The big news out of the 2010 FIFA World Cup South Africa wasn’t rivalry, it was horn blowing. Tens of thousands of football (a.k.a soccer) fans in South Africa caused a media frenzy across the globe, when their excessive vuvuzela blowing was too much for television viewers to stomach. Complaints to TV networks flew in at alarming numbers, requesting that broadcasters stop the annoying horn blowing.

FIFA was right to denounce the critics and support the local fans and home country, even though the horn blowing was disruptive to the global television audience and sounded like a gigantic swarm of bees. FIFA’s President Sepp Blatter was quoted as saying that African fans have a “different rhythm and sound,” and didn’t see banning the music traditions of fans in their own country. A bold move no doubt when there are billions of dollars in advertising revenue at sake, not to mention a threat to a very important global TV audience.

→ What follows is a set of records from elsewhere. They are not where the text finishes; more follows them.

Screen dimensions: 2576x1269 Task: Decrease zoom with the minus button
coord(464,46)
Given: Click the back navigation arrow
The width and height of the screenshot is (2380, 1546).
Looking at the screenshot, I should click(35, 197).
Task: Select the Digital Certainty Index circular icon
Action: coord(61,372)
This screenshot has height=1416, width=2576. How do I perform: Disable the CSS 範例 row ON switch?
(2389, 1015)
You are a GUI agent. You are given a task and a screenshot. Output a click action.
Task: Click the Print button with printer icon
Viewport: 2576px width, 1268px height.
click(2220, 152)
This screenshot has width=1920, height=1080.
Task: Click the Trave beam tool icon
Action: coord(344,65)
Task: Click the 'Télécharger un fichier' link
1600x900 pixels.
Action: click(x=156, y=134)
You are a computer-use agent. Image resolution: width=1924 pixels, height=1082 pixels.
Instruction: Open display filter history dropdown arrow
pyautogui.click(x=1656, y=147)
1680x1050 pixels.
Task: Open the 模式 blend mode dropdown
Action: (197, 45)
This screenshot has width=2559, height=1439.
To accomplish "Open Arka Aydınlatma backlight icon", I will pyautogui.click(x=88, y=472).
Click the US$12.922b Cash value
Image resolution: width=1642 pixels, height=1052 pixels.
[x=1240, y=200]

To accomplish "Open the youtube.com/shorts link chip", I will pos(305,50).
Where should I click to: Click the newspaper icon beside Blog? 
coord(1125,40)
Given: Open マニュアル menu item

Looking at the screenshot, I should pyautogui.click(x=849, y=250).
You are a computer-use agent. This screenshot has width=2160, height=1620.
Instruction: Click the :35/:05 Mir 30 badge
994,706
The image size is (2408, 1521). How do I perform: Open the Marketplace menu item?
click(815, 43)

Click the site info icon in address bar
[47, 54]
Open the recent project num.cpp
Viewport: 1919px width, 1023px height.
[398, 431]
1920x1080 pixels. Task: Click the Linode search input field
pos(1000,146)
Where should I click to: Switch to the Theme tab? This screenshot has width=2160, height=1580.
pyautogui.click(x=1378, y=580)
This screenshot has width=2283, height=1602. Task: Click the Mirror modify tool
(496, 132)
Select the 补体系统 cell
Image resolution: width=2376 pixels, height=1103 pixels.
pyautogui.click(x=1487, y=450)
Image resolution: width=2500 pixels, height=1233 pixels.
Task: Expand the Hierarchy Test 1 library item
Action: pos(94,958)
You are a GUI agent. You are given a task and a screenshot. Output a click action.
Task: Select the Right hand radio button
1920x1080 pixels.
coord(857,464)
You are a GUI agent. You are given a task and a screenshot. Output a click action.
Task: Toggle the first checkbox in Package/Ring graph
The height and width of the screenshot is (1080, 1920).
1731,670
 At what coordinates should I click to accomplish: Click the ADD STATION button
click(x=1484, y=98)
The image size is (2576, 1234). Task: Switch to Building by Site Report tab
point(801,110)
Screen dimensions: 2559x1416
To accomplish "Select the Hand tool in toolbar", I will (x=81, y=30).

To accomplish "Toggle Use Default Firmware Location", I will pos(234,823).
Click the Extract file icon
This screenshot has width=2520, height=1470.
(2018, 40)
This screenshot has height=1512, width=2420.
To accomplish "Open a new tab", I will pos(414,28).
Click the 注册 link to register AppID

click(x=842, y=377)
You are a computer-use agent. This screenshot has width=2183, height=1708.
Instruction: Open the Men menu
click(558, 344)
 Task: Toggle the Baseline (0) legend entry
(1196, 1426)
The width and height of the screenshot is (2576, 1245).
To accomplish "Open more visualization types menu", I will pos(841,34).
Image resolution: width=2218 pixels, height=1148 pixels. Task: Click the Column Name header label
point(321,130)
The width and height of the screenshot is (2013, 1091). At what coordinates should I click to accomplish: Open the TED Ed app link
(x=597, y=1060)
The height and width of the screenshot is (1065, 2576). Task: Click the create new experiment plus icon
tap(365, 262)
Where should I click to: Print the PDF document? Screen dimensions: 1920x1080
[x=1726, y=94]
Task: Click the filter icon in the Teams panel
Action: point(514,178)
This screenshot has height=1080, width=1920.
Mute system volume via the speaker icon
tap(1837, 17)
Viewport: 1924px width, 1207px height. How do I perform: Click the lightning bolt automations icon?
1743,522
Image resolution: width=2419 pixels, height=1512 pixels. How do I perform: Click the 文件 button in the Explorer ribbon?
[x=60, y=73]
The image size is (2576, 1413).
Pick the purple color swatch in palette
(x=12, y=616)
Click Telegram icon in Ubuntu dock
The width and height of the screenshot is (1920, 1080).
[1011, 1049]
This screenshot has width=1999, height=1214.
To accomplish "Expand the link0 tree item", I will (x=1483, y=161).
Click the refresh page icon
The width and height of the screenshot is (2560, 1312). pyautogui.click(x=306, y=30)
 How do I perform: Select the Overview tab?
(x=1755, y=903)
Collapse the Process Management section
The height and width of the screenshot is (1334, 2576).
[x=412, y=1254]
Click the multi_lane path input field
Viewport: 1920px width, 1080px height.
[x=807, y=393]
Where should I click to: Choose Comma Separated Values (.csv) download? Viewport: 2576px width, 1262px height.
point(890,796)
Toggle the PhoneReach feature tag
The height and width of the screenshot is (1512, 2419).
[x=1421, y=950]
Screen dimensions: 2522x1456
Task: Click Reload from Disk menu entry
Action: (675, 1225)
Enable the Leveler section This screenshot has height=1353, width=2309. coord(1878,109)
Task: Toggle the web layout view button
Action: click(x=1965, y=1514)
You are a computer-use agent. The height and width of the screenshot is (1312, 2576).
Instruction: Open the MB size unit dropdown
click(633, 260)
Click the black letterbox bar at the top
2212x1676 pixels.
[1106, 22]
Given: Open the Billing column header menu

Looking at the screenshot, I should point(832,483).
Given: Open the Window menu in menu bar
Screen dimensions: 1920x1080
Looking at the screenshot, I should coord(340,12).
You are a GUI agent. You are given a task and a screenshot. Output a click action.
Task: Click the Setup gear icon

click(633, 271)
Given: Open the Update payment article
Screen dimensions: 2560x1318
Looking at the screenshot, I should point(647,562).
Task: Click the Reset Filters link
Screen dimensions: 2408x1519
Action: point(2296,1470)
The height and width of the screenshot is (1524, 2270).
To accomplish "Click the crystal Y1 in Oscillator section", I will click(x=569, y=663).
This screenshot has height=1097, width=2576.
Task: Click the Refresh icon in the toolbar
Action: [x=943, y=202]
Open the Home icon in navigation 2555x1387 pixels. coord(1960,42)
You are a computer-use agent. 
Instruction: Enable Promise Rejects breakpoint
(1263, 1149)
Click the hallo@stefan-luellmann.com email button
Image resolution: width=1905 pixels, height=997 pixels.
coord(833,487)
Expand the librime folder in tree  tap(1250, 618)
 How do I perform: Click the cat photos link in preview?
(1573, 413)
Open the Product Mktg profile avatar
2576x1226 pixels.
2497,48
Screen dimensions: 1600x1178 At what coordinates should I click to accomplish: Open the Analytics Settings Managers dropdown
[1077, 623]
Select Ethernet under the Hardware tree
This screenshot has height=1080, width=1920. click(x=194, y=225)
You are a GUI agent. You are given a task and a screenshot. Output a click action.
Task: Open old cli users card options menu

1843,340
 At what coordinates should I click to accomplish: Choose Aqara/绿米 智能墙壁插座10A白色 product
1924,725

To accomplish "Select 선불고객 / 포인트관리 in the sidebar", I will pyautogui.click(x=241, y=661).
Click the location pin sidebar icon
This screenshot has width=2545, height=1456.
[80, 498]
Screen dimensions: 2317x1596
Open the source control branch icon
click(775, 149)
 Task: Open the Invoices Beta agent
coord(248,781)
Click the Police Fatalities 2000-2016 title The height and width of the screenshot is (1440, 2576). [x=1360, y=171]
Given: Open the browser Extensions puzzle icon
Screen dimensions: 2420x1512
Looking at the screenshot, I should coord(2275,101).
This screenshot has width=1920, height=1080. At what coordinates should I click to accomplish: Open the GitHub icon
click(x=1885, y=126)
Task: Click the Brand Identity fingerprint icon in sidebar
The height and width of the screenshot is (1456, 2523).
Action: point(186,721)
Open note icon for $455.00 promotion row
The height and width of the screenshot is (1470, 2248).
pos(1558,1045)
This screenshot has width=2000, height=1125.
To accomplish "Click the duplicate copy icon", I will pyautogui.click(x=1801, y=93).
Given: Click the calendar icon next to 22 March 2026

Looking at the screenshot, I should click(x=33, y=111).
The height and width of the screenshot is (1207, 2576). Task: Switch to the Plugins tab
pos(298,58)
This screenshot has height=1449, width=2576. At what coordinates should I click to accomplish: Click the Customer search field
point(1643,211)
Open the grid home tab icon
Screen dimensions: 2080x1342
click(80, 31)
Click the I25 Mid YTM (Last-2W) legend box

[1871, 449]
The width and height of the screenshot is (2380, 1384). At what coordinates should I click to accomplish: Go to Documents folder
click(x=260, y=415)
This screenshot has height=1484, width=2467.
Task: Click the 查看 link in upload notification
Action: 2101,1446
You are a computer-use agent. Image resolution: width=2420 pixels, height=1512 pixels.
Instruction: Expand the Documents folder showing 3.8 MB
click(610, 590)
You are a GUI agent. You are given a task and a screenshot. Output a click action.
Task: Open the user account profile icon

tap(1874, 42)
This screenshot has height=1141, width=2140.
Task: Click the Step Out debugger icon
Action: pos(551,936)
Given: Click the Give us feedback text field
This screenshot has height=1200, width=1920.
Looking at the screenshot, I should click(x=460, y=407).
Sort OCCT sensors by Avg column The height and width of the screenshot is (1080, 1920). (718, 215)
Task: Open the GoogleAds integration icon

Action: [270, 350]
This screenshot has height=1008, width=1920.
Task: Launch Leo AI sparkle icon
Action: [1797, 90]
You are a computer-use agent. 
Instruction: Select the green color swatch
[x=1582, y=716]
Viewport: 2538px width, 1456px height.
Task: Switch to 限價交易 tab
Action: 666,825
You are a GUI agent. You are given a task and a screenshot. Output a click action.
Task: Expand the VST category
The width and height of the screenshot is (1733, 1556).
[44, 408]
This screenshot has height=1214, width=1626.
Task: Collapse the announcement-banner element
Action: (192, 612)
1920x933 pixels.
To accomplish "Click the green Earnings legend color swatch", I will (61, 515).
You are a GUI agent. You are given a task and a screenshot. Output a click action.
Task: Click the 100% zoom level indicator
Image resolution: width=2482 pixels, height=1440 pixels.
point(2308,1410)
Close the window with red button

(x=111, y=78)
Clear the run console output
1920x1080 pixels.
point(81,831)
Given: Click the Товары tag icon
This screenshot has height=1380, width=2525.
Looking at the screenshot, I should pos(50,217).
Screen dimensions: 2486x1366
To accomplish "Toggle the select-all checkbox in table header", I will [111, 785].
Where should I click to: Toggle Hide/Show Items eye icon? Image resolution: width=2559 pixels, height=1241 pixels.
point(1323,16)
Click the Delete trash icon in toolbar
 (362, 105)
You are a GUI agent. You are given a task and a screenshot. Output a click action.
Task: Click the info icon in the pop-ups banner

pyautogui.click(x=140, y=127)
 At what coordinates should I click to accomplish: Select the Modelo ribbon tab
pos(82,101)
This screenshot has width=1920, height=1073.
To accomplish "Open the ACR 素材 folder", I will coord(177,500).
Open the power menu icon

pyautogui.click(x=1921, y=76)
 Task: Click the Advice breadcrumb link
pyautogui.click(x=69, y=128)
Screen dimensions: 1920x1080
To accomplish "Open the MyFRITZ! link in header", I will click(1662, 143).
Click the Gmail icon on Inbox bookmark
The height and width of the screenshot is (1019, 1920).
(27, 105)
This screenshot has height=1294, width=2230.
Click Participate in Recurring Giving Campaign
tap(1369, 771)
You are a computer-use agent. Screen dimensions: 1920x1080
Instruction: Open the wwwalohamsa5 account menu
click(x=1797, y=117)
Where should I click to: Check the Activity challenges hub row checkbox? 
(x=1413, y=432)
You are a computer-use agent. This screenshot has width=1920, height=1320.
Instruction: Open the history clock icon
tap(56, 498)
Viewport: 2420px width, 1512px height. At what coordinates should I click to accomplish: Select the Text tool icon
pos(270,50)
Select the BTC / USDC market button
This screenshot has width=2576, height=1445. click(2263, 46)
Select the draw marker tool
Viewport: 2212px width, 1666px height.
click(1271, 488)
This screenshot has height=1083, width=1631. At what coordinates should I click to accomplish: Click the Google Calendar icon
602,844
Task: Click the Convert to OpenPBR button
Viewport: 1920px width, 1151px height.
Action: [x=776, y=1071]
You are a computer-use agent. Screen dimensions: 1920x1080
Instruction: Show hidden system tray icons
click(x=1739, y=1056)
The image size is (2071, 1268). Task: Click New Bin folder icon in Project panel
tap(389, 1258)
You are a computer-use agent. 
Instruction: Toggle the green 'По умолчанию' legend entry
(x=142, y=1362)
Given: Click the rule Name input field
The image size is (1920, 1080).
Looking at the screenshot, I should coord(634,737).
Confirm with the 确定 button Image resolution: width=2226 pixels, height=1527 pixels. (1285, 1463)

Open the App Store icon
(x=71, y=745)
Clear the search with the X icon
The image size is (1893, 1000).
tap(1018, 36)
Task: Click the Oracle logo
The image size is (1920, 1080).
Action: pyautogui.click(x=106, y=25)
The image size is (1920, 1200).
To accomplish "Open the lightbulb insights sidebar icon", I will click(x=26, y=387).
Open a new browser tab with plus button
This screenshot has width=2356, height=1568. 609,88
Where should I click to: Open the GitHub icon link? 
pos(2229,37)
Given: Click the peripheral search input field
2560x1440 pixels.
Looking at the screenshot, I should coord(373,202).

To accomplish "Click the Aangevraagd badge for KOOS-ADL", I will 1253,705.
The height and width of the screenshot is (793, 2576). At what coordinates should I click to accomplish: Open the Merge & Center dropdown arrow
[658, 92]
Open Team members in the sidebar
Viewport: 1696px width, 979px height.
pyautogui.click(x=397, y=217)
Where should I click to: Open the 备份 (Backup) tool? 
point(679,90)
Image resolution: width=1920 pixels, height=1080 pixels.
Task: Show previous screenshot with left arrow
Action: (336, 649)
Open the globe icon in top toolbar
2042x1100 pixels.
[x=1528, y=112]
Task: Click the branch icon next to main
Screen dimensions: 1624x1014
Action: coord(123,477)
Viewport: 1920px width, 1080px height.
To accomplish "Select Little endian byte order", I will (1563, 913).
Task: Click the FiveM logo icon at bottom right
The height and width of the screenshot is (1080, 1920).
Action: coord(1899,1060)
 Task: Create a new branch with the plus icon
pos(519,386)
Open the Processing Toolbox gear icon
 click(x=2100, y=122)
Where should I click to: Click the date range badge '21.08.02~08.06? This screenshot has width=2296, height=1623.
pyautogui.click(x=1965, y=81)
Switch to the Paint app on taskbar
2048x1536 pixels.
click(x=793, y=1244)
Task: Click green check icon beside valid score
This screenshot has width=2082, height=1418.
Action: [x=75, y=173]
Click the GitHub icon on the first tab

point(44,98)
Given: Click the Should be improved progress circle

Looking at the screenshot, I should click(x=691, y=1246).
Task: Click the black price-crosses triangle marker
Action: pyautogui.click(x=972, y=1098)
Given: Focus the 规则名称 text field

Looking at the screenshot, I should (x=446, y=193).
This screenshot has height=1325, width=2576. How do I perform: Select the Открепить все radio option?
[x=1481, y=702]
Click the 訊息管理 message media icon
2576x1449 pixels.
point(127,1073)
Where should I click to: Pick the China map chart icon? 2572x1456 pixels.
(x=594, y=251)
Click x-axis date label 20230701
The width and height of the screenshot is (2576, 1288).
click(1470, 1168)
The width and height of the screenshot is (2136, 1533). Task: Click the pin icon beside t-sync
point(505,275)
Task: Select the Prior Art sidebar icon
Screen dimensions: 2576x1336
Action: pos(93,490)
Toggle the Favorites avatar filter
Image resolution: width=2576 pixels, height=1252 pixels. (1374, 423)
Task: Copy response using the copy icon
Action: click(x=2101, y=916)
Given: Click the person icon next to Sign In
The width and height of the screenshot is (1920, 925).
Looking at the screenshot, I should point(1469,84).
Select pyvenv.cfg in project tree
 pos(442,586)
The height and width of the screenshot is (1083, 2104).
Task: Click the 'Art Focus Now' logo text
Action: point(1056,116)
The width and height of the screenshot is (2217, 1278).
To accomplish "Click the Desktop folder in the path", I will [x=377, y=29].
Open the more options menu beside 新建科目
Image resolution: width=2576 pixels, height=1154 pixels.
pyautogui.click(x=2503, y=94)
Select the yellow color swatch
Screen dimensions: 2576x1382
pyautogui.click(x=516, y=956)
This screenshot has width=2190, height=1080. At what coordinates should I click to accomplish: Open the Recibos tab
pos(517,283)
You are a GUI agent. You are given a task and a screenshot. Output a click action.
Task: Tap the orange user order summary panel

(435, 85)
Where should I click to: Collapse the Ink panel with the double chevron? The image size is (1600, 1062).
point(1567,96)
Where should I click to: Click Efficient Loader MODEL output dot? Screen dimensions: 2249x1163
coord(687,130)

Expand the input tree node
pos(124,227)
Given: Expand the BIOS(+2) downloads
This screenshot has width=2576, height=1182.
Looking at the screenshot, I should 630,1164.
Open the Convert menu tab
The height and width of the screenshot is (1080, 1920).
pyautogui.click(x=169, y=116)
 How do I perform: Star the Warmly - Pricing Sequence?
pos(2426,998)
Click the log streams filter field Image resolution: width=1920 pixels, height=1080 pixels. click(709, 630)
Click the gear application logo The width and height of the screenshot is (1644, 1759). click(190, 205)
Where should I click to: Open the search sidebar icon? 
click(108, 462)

The vuvuzela controversy came and went just as quickly as the 2010 World Cup will exit under the limelight, especially here in the U.S., until it resurfaces again in 2014, when Brazil will be the host country. Aside from recent news of switching venues in Sao Paulo, there’s not that much hullabaloo happening, yet.

Soccer fans should be thankful for vuvuzelas. These suddenly infamous plastic horns brought some badly needed attention to the passion of soccer, which exists most prominently outside of America.  The sport here in the U.S. among youth recently has been losing some steam or maybe hit a saturation point, as the number of registered players has dropped.

It’s hard to compete with events like the NBA Finals and the U.S. Open Golf Championship, which happened to run during the World Cup. Baseball season also is in full swing, adding to the competitive landscape of American viewers. Many people have opinions on the future of soccer in the U.S.  Right now, it doesn’t look like the United Sates will make it to the round of 16 during the World Cup, siphoning off fans. Where are those horns when you need them?